◆ **DATASET RECORDS**
►

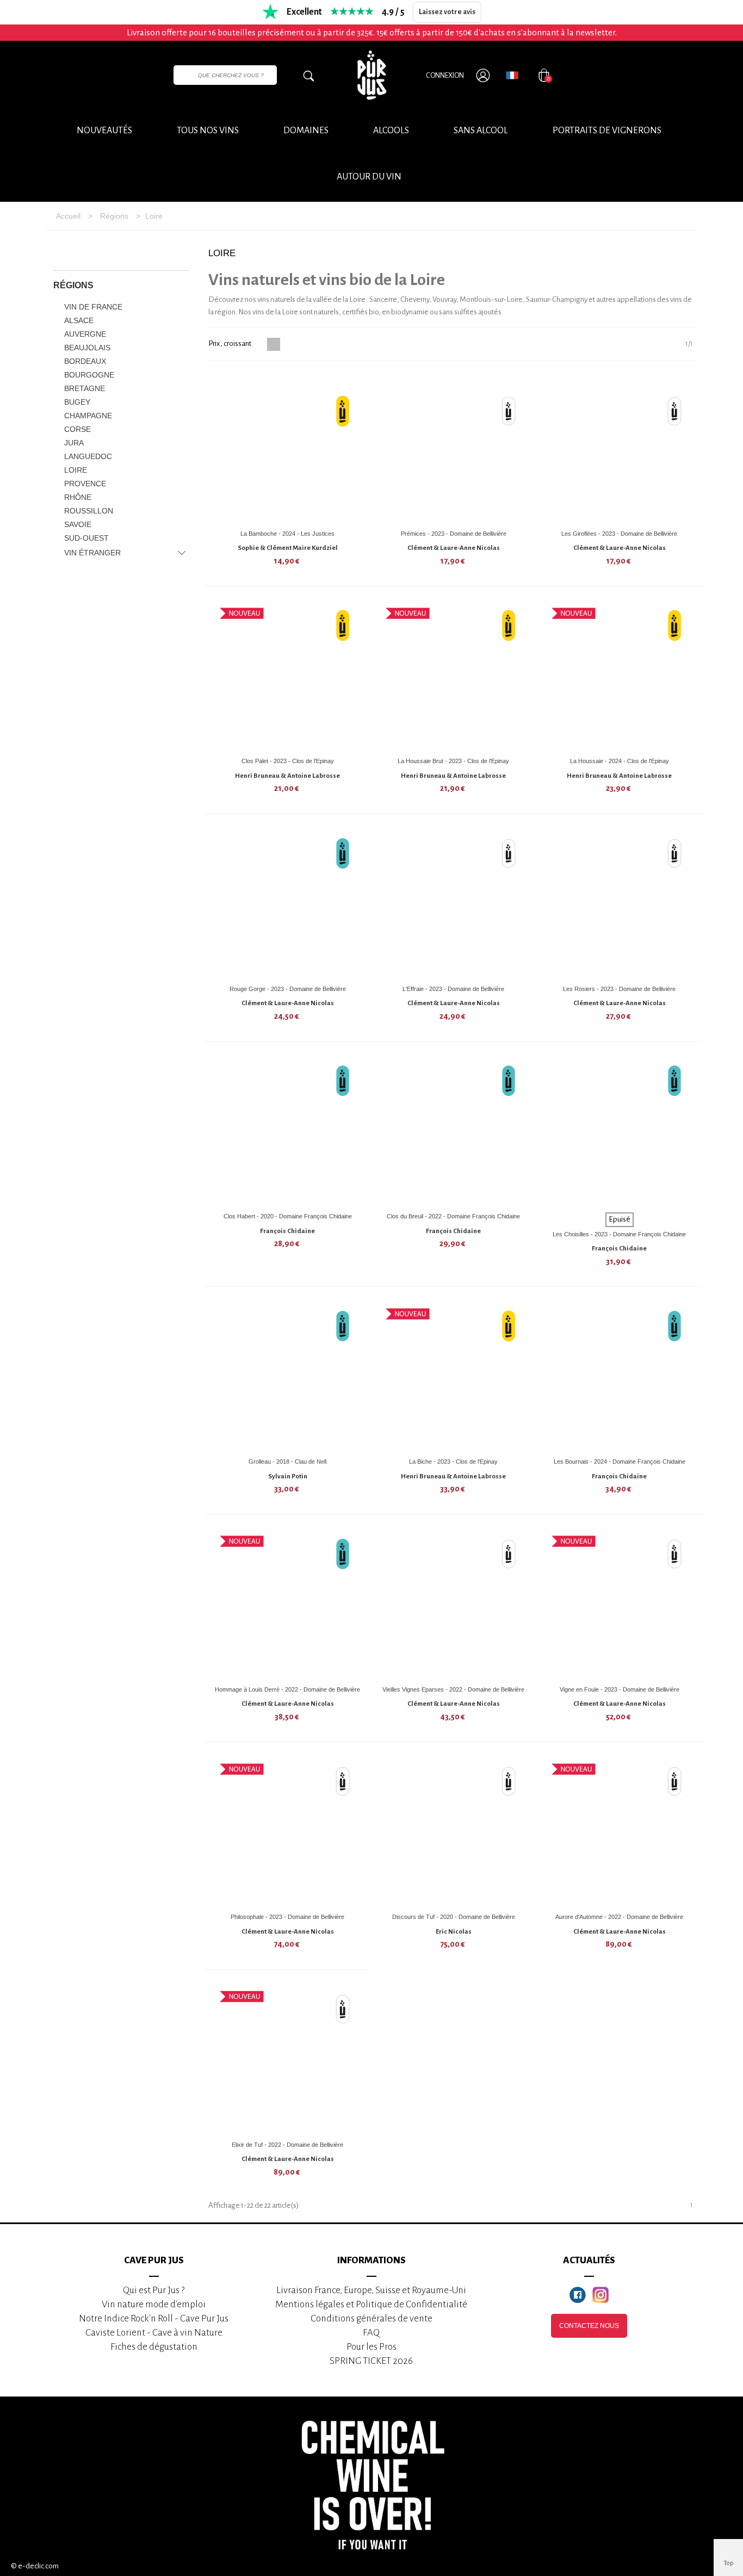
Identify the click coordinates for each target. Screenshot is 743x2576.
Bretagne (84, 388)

◄
►

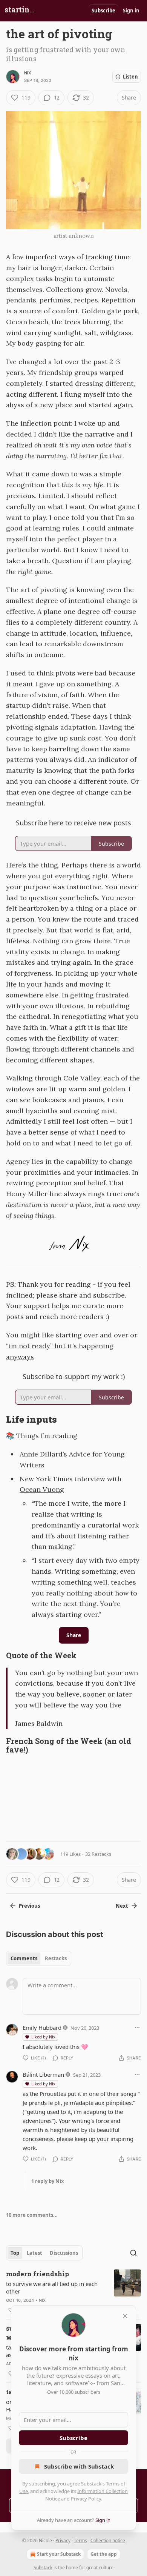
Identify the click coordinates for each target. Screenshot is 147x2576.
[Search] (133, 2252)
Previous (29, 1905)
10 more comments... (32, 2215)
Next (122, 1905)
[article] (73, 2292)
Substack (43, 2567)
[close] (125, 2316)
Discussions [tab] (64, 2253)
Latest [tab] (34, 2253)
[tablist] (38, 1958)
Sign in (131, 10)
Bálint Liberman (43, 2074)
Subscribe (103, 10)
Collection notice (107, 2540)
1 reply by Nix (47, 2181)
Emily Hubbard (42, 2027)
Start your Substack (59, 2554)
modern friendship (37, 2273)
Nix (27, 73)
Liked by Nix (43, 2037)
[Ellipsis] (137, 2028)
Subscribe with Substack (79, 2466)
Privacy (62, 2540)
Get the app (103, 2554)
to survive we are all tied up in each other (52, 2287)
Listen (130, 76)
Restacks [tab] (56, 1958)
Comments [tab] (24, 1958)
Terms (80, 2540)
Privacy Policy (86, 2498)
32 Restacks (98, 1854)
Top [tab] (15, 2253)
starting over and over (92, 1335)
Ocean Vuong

◄
►

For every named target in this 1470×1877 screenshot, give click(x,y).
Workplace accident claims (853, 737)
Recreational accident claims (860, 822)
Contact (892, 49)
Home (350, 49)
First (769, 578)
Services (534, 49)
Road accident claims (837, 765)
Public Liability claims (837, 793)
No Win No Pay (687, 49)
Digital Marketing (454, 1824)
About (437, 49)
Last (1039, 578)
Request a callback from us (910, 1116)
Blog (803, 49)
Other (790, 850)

◄

◆ **INSTRUCTIONS TO FOLLOW**
If a line in the entries above contains the word "accident", count it, and give only the final number.

◆ **RESULT BELOW**
3